Société

La rentrée télé

L’époque où l’on salivait devant la programmation des grands réseaux de télé est bel et bien révolue. La concurrence des canaux spécialisés (au Québec, quatre nouvelles chaînes s’ajouteront cette année au bouquet déjà offert), la télé numérique et l’arrivée d’Internet ont transformé les directeurs de programmation des principales chaînes québécoises en êtres frileux, repliés sur des valeurs sûres, question de ne pas faire peur aux annonceurs de plus en plus sollicités.

Le plus récent exemple: aux États-Unis, la chaîne ABC a annulé la toute nouvelle série de David Lynch (Mulholland Drive, qui devait débuter cet automne), et ce, malgré le coût exorbitant du pilote (sept millions de dollars) qu’on disait très bon. Au lendemain de la tragédie de Columbine High (où deux ados ont assassiné leurs collègues de classe), la chaîne a soudainement jugé la série trop noire, trop violente.

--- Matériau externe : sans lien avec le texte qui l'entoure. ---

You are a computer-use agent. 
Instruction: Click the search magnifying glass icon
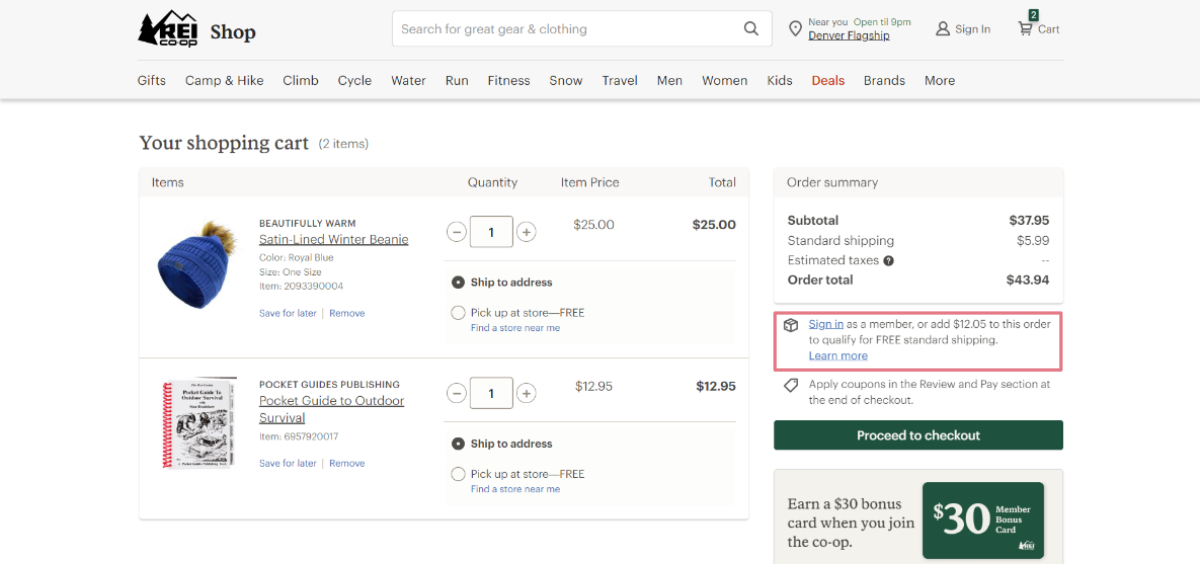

Plus près de chez nous, Radio-Canada ressort Les Détecteurs de mensonges des boules à mites, TVA propose l’émission des records Guinness (ah! l’importance de voir un bozo du Wisconsin manger le plus grand nombre de Pogos en une heure…) et TQS programme Une fois c’t’un gars, le milliardième show mettant en vedette des humoristes. Bonjour l’audace et la créativité!
Les réseaux généralistes ont-ils raison de rester figés dans le temps? Chez nos voisins du sud, c’est la panique à bord des gros navires comme ABC, NBC ou CBS. Pendant que les capitaines tentent par tous les moyens d’éviter le naufrage, les petites chaînes cablées attirent des auditoires fort enviables avec des émissions au concept original et surtout, avec des petits budgets qui n’ont rien à voir avec des séries ruineuses comme ER (qui paye certains de ses acteurs jusqu’à un million de dollars par épisode!)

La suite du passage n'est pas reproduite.